As an adult, I continued to go to church of a Baptist denomination. I always, even then felt that something was missing; I just didn’t know what it was. Those were confusing years walking in the wilderness for me. I knew I had Christ on the inside, but for some reason, there was no peace. I only had strife, and anger and confusion. I spent so many years being completely bound by these things and didn’t know the way to get it out of my life. I sought solace to ease the pain in the “if onlys.” If only I had that, if only I could do this, it would get better. I was married and divorced over and over going from one abusive relationship to another, thinking if only I could find the right person my life would be better.
At 8 ˝ months pregnant, unmarried, and desperate, I had reached bottom. I wandered into FCOTH in Rusk Texas. Being in an interdenominational church was new for me but the move of the Holy Spirit was so strong here I felt what I had been missing all along! It all began there, it was the first time I had seen people go to the altars for healing and I couldn’t get there fast enough. It was there I had the freedom to lift my hands in worship for the first time. It was there at those altars I received the gift of the Holy Ghost and began to speak in unknown tongues for the 1st time. I had been grounded in the Word, I knew it was true, but I had never been in a church where there was a true freedom to allow the Holy Spirit to flow until FCOTH. I began to grow and experience Jesus in a real way I had never experienced before. Bondages were beginning to be broken in my life that I had carried for years.

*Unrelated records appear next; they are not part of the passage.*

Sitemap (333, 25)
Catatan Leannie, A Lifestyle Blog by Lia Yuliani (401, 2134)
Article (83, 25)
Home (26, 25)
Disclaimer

I somehow allowed the enemy to cause fear and doubt to come into my mind and fell right back into the world and same thought patterns. I spent the next 6 years going from church to church seeking what I had at FCOTH but never finding it. During that time, God was dealing with me heavily. He was walking me through one step at a time, seeing Him as my husband, my father, father to my children, my provider, my best friend, and the lover of my soul.
Praise Jesus!! I finally found the one who loved me just the way I was! I began my journey out of the wilderness. Just like the woman at the well, Jesus came and went before me. He waited on me to get there because He knew I had a need so deep only He could fill it. He met me where I was, how I was, and I have never been the same since.
After praying and seeking the Lord one morning for God to show me where we were to attend church, within the hour, my sister in law called and invited me to a revival at FCOTH. I knew it was the answer I had been seeking for. I went, and the same love and acceptance met me at the door as did the first time I walked through them. Never harsh, and judgmental, they like Jesus, will meet you where you are. The Spirit of the God flows and the freedom of worship in the house. We are taught how to be in a real tangible relationship with Jesus, not some watered down religion and doctrinal restrictions. We are taught that we have real Power through Jesus. We are not to accept the lies the enemy tells us about ourselves but our pastor teaches how to have real victory over the enemy and how to apply them in everyday situations in our lives.
I’m so grateful to my God who supplies all my needs even before I know I need them. I share this because Rev. 12:11 says “They overcame him, by the blood of the lamb and the power of their testimony.” The enemy is defeated every time we testify to the goodness of Jesus! Therefore I am not ashamed to tell where I’ve been if it glorifies my Father in heaven for people to see where He has brought me to.
I’m thankful for pastors Jan and Susan and the willingness to teach people the truth so that we may continue to grow in Christ. They want to see not only healings, but true restoration in our lives. Their desire for bondages to be broken off and healing to take place in the lives of people is so evident every time you walk through the door.